El desamparo los vuelve impulsivos y también deseosos de establecer
relaciones. De algún modo, lo que se ve en la pantalla es la
historia de la extraña comunión que se va generando.
-
El desamparo de los personajes se traslada, en varios momentos de la
película, al espectador...
-
Al espectador le pasa lo mismo que a los personajes: pueden perderse
de a momentos, porque la película -contrariamente a lo que pasa con
la mayoría de las películas actuales-, no se explica a sí misma.
Sin embargo, el espectador lo hace, siempre entiende, entra él
también en comunión con los personajes.
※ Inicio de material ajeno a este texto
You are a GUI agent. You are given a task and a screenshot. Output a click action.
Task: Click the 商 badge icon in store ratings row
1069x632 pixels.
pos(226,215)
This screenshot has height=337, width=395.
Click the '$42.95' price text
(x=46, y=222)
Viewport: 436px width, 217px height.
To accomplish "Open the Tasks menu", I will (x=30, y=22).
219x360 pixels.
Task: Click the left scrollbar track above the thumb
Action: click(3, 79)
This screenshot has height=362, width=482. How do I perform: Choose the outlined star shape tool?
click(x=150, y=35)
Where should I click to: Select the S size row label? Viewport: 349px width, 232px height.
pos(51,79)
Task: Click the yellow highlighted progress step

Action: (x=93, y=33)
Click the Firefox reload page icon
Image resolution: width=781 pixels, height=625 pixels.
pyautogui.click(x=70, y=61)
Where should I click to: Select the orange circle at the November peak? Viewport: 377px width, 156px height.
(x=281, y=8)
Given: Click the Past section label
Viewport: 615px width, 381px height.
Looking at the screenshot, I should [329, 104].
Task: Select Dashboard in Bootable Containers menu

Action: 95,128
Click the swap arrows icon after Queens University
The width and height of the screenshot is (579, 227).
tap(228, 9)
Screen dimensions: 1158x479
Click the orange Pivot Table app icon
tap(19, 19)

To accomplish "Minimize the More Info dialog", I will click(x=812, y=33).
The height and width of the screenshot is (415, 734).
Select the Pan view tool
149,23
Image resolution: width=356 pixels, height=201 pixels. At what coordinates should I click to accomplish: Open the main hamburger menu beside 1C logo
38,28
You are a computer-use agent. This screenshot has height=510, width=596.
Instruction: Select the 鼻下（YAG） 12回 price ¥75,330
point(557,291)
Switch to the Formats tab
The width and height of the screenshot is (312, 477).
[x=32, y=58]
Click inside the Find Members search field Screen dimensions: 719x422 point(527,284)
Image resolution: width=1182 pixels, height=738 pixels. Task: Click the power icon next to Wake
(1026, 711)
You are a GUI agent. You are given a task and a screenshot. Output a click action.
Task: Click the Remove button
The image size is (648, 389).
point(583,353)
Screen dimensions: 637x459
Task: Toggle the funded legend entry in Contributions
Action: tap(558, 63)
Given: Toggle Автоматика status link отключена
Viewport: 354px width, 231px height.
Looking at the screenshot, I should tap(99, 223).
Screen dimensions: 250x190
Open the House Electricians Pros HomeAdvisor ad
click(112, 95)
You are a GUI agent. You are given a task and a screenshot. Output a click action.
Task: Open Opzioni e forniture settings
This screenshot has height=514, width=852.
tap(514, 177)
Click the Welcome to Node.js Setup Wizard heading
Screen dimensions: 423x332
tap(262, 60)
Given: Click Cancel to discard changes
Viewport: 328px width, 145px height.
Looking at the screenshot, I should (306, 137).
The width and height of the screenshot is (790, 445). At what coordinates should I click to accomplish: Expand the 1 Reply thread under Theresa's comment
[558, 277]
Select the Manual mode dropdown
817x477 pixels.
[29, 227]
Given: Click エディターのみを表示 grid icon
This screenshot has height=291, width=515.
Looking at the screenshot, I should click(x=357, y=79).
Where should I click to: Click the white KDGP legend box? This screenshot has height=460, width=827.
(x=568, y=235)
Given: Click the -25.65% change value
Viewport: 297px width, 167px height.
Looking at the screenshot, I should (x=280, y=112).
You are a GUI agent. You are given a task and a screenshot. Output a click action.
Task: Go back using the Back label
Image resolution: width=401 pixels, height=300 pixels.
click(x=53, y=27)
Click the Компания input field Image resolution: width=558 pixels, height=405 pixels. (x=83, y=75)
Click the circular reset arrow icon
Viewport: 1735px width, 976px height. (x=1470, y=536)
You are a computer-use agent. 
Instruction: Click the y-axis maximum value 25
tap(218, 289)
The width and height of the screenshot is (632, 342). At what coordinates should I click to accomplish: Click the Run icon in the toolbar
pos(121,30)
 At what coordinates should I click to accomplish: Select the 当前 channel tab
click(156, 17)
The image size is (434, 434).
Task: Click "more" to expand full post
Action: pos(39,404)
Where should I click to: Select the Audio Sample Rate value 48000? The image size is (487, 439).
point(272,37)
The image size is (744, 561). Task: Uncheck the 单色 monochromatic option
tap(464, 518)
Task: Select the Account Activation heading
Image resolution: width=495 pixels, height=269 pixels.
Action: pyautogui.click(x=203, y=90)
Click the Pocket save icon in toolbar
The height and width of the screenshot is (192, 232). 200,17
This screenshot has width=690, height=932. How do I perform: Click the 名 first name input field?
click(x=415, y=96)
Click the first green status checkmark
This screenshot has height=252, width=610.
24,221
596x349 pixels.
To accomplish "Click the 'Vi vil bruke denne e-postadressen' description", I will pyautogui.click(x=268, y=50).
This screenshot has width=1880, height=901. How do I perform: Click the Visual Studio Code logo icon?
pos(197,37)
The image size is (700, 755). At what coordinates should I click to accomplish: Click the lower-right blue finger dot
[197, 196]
Los conoce por lo que hacen
y no por lo que dicen o explican sobre sí y su situación.
Es
extraño lo que sucede con esta película, cómo las personas que no
entran en el juego la consideran fría y distante, y los espectadores
que sí lo hacen la consideran una película profundamente emotiva.
-
¿Qué película querías hacer y cuál te salió?
-
De alguna manera llegué a una película con el espíritu de la
película que quería hacer. Para bien o para mal. Nunca pensé que
una película así fuera a dividir tanto al público. Nunca pensé
que hubiera espectadores, buenos espectadores, que no toleraran el
juego, que no se prestaran a pasar un buen rato del metraje tan
confundidos como sus personajes. Al querer suscribirme a un tipo de
cine con esa libertad, no me di cuenta que la película iba a
demandar el tipo de mirada que se tenía del cine entonces, una
mirada más abierta, menos racional y mucho más sensorial. Al cine
se le dedicaba un tipo de atención que escasea por estos días. Se
lo vivía de otra manera. Una película así, para algunos, hoy puede
percibirse como errática, arbitraria, caprichosa. En el pasado esos
mismos atributos la volvían singular. Hace poco recordé las
palabras de un profesor que tuve en la Universidad de Columbia,
Richard Peña, un hombre que durante años corrió la sección de
cine del Lincoln Center: “Las películas que me cambiaron la vida,
hoy en día no llegarían a la cartelera”. Supongo que tome una
decisión difícil. Hacer una película sólo para lo que quisieran
seguirla. Dejar algunos afuera, para calar profundo en los que se
embarcaran en el viaje.
-
¿Cuánto hay en la película de una generación, como la tuya, que
viene filmando -desde 25 watts- historias desangeladas, con
una mirada poco complaciente y una cinefilia que las coloca
inevitablemente en la estantería "cine de autor"?
-
Supongo que mucho. Después de todo la película es producto de su
contexto, de las películas que he hecho como fotógrafo, las que he
visto hacer como amigo, y las que he visto como espectador.
No
quiero hablar en nombre de mi generación, no quiero instaurarme como
vocero, no soy quién y
tampoco
me gustaría que alguien hablara en mi nombre. Lo cierto es que no me
interesan las películas que miran con complacencia a la sociedad,
que rescatan sus valores. Películas donde los protagonistas son
modelos de esa sociedad -algo que en el fondo no existe- que deben
superar situaciones extraordinarias, situaciones que vienen a alterar
el status-quo en el que se supone debemos vivir todos. Me interesan
las películas que ponen a sus personajes en conflicto con esta
escala de valores, sujetos que no pueden adaptarse a vivir como ellos
suponen que deberían. Que deben resolver algo en ellos mismos para
poder salir adelante y superar aquello que los oprime.